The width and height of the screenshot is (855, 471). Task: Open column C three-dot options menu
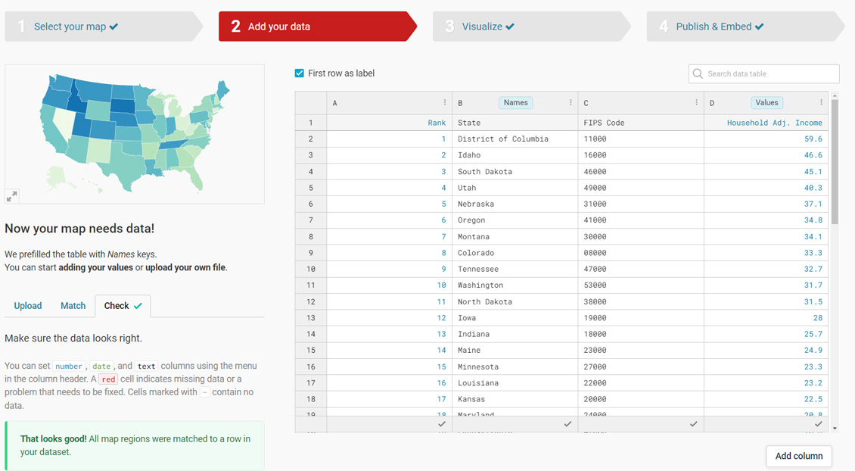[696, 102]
● ● ● ●
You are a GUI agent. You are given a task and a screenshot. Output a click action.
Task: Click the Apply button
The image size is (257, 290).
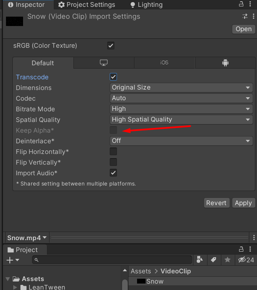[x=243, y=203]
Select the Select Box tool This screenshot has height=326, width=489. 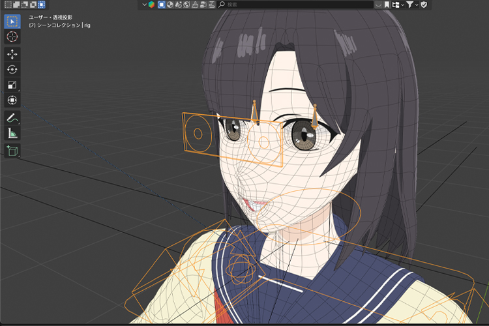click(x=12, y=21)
● ● ● ●
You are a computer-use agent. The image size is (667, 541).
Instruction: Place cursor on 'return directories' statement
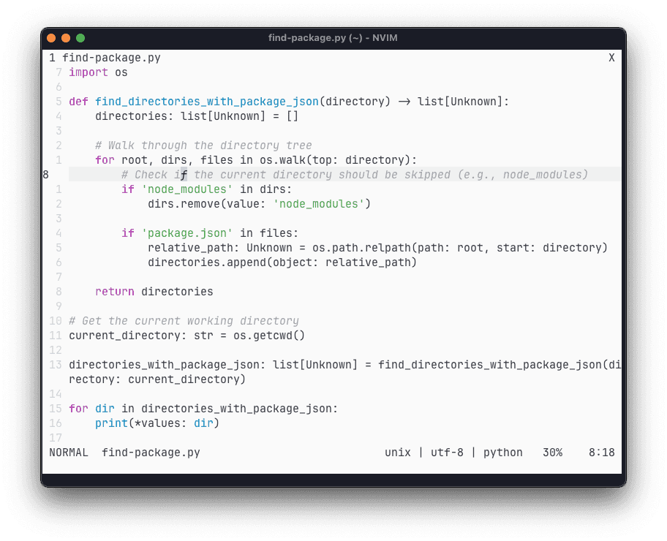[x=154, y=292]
● ● ● ●
» What you should do:
When a line holds the string "agent", pull it out of the listing.

» Expected output:
You are a GUI agent. You are given a task and a screenshot. Output a click action.
You are a computer-use agent. The image size is (667, 541).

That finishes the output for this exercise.